Ottilie, qui savait que sa tante évitait avec soin tout ce qui pouvait l'impressionner ou la surprendre, partit aussitôt et se détourna plusieurs fois dans l'espoir de voir l'Architecte, mais il ne parut point. L'église qui était achevée depuis longtemps n'avait rien de neuf à lui offrir; elle s'avança donc vers la porte de la chapelle, qui, quoique surchargée d'airain, s'ouvrit sans effort; et l'aspect de ce lieu, qu'elle croyait connaître parfaitement, lui causa un étonnement mêlé d'admiration: a travers la haute et unique fenêtre qui l'éclairait, tombait un jour grave et bizarrement nuancé; les vitraux étaient peints, ce qui donnait à l'ensemble un ton étrange, et disposait l'âme à des impressions mélancoliques. Les pavés cassés avaient été remplacés par des briques de forme différente, et unies entre elles par une couche de plâtre, de manière à former des dessins allégoriques. Ce double ornement, que l'Architecte avait fait préparer et exécuter en secret, rehaussait la beauté des peintures. Les stalles antiques savamment sculptées, qu'on avait trouvées parmi les bois et les meubles qui encombraient cette chapelle, étaient symétriquement rangées contre la muraille et offraient de solennels lieux de repos.

Ottilie contemplait avec plaisir ces détails connus, qui se présentaient devant elle comme un tout inconnu; elle fut s'asseoir dans une des stalles, et ses regards errèrent autour d'elle sans se fixer sur aucun objet; il lui semblait qu'elle était et qu'elle n'était point; qu'elle sentait et qu'elle ne sentait point; que tout disparaissait devant elle, et qu'elle disparaissait devant tout.

Lorsque le soleil, qui avait fait briller les vitraux peints d'un éclat singulier, disparut, Ottilie se réveilla tout à coup de l'inconcevable rêverie dans laquelle elle s'était abîmée, et retourna en hâte au château. Son émotion était d'autant plus vive, que ce jour était la veille de l'anniversaire de la naissance d'Édouard, fête qu'elle s'était flattée de célébrer dans une autre disposition d'esprit, et dans une situation bien différente. Les magnifiques fleurs d'automne brillaient encore sur leurs tiges; le tournesol levait toujours vers les cieux sa tête altière, et les marguerites aux mille couleurs s'inclinaient modestement vers la terre. Si une faible partie de ce luxe de la nature avait été cueillie, ce n'était pas pour tresser des couronnes à Édouard, mais pour servir de modèle aux peintures qui décoraient un lieu destiné à recevoir des monuments funéraires.

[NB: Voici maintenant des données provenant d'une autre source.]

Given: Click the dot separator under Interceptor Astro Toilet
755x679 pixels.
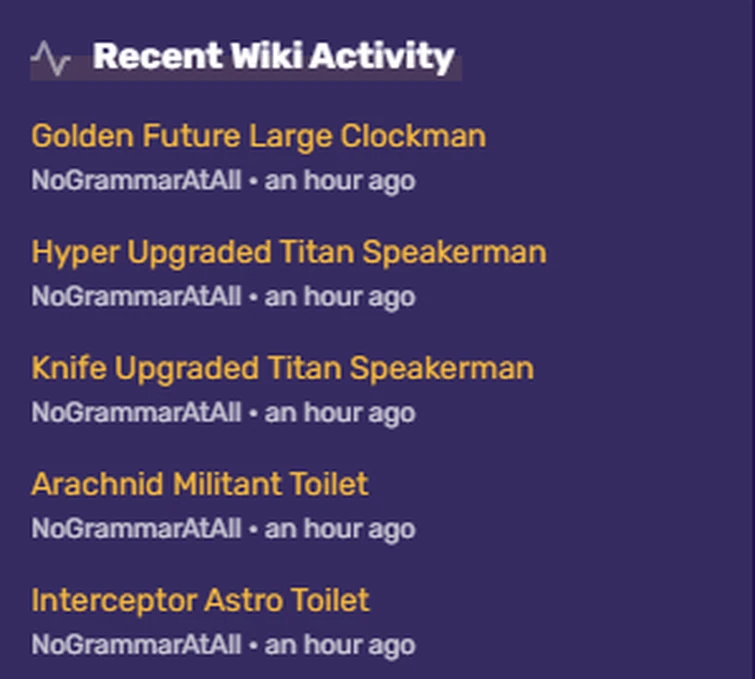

La tristesse et la mélancolie de cette soirée rappelaient cruellement à la jeune fille la joie bruyante que le Baron avait fait régner le jour de l'anniversaire de sa naissance à elle; le feu d'artifice, surtout, pétillait encore à ses oreilles, et brillait à ses yeux; illusion pleine de charmes et de désespoir, car elle était seule! Son bras ne se reposait plus sur celui de son ami; il ne lui restait pas même le vague espoir de retrouver tôt ou tard en lui une consolation, un appui.

* * * * *
EXTRAIT DU JOURNAL D'OTTILIE

«Il faut que je signale ici une observation de notre jeune Architecte, car elle m'a paru très-juste: Lorsque nous examinons de près la destinée de l'artiste, et même celle de l'artisan, nous reconnaissons qu'il n'est pas permis à l'homme de s'approprier un objet quelconque, pas même celui qui semble lui appartenir de droit, puisqu'il émane de lui. Ses oeuvres l'abandonnent comme l'oiseau abandonne le nid où il est éclos.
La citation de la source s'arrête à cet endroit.